Is physical injury a necessary component of a personal claim?
Published 17 June 2016
The Claimants worked in a factory making catalytic converters, where the Defendant's failure to clean the factory led to them being exposed to a greater level of platinum salts than they should have been. The Claimants and their colleagues were regularly prick-tested in order to ascertain whether they had been sensitised to the salts and, on becoming sensitised, were removed from exposure to the salts in accordance with their employment contracts. One was successfully redeployed and the other four left the company. All five claimed substantial loss of earnings as a consequence of losing higher paid work.

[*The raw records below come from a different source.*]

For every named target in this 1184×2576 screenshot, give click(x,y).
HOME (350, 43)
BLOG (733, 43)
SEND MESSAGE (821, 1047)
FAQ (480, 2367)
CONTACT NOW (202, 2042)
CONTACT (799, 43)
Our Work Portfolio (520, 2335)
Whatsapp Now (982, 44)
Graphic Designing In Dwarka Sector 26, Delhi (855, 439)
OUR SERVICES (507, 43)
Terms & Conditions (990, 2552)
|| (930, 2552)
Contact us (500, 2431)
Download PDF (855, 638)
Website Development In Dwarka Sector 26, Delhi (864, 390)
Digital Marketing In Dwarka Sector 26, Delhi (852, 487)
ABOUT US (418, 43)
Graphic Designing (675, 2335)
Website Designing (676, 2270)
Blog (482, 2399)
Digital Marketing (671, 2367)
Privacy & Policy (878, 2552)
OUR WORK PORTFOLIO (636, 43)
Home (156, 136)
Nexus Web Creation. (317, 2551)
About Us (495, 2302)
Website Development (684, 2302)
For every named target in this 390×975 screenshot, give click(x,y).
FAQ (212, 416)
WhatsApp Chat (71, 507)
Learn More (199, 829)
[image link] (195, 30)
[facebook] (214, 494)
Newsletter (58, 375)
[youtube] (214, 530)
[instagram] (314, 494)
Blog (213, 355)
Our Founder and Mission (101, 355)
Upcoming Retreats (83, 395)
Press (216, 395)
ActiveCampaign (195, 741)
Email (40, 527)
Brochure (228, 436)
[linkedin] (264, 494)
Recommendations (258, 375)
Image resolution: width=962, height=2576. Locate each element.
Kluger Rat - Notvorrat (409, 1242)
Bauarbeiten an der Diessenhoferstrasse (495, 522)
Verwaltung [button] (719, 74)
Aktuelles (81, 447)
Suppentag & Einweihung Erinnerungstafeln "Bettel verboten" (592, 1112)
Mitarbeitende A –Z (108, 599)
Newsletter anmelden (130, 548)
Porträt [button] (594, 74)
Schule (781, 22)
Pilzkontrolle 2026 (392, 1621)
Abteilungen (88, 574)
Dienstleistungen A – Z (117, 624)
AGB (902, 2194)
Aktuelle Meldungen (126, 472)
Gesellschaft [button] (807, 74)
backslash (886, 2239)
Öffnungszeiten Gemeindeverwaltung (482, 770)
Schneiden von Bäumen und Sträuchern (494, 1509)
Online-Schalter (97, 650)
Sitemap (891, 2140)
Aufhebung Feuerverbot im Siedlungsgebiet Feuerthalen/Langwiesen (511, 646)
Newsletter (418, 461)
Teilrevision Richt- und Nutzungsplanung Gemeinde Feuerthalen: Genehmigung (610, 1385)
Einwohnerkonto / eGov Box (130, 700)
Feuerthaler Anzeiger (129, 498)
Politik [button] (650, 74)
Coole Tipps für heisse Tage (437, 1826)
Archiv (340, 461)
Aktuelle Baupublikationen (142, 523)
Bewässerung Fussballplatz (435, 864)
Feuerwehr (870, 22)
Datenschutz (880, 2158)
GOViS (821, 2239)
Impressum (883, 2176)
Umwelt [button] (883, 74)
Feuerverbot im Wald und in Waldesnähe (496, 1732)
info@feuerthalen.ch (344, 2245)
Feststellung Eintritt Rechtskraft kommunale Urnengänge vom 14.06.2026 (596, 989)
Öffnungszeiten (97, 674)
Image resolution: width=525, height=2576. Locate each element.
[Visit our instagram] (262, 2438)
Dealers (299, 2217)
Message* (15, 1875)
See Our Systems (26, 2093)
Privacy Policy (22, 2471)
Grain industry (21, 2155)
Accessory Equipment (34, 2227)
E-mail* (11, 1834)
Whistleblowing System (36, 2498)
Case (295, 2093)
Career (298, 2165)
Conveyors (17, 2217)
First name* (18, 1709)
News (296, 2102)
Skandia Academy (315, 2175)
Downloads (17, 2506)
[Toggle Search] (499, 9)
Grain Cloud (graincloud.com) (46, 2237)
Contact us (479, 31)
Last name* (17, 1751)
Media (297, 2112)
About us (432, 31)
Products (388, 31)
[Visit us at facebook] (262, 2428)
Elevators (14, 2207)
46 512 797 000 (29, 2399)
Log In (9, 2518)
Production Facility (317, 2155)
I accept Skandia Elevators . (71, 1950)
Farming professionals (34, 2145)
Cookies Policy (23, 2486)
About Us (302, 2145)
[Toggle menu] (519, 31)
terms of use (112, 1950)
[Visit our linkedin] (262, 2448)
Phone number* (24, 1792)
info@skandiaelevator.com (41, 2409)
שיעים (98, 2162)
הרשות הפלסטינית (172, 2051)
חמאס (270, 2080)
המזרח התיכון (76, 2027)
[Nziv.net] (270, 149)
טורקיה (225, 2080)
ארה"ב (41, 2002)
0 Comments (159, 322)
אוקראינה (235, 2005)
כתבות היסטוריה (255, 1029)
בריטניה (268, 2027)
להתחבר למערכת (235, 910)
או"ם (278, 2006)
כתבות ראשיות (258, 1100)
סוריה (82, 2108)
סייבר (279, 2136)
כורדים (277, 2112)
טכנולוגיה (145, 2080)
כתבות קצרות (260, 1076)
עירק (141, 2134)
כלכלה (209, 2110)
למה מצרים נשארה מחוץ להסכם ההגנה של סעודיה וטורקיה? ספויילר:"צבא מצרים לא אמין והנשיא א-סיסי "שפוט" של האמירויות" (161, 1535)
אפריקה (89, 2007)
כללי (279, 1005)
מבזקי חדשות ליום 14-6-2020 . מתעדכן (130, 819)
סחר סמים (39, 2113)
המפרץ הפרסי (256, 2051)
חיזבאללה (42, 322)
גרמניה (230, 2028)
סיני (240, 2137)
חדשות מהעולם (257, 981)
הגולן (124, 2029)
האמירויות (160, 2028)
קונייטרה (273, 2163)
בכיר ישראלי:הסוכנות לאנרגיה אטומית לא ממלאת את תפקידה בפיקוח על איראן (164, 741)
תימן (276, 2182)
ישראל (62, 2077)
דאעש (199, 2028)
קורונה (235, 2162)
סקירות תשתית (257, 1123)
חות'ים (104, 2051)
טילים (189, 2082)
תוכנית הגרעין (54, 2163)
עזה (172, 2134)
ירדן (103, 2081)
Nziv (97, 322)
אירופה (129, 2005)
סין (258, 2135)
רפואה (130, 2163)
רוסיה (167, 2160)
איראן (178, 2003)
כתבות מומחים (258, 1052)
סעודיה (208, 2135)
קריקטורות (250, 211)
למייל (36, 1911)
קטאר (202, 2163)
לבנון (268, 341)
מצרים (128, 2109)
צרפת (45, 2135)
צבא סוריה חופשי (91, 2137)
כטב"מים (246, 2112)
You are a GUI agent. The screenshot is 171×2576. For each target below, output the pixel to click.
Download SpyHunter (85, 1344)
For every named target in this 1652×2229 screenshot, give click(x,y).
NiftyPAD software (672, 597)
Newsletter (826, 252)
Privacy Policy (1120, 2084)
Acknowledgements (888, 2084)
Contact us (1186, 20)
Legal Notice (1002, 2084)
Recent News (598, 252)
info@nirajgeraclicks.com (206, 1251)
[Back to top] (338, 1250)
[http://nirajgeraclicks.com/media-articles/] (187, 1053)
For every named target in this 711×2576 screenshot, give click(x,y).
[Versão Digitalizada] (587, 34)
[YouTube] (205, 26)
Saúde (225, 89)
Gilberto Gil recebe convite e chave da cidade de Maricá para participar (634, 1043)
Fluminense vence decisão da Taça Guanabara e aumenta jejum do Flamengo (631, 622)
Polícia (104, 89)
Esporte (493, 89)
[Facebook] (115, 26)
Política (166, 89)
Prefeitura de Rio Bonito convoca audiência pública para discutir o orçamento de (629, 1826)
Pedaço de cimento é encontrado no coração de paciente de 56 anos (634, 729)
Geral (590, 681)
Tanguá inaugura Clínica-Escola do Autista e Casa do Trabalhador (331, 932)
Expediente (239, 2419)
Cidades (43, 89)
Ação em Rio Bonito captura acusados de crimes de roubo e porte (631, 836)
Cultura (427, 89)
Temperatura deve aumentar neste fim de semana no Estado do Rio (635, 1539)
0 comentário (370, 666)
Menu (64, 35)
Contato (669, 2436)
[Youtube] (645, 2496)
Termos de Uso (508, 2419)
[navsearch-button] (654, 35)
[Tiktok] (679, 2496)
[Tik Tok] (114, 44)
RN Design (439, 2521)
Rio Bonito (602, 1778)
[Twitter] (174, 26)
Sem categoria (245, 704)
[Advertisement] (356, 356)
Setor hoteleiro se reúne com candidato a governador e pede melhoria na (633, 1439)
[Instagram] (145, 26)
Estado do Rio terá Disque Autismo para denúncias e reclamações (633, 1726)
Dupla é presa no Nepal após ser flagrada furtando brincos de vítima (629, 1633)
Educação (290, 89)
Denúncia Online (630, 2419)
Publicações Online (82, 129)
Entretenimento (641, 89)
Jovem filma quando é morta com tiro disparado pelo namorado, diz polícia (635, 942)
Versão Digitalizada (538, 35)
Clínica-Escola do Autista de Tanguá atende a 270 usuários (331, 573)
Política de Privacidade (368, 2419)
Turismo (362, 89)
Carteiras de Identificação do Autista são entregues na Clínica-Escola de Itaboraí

Breach of duty was conceded and the Court was required to consider whether the development of sensitisation to salts, when coupled with the financial losses suffered, constituted an actionable injury in tort. It was also required to consider whether the Defendant was in breach of an implied term in the Claimants' contracts of employment to protect them from physical injury and whether a further term should be implied into the contracts to protect them from economic loss.
The physiological change of sensitisation to platinum salts does not cause symptoms, nor does it affect day to day life or have an impact on life expectancy, but continued exposure after sensitisation may lead to the development of a platinum allergy.
Lord Justice Sales stood by the principle that it is necessary for actual physical injury to be suffered before a cause of action arises for personal injury in tort and under the implied term in contract and decided that sensitisation does not constitute an actionable injury. He also declined to imply a term in contract that the Defendant owed a duty to protect the Claimants from economic loss. He did not consider that it was for the Court to create a new duty of care in tort or to impose a new implied term in contract to bypass the need for physical injury and concluded by repeating the comment of the House of Lords in D v East Berkshire Community Healthy NHS Trust, 2005 that 'the law does not furnish a remedy for every harm suffered by an individual, and in particular does not do so where the infliction of the harm in question does not constitute a "wrong" in the contemplation of the law'.
As Claimants and their solicitors seek to present claims which fall outside the scope of the low value protocol and the fixed costs regimes, we expect them to seek to pursue novel disease claims in order to maintain their fee income. It is therefore reassuring to see the Court of Appeal close the door on attempts to pursue damages for asymptomatic physiological changes.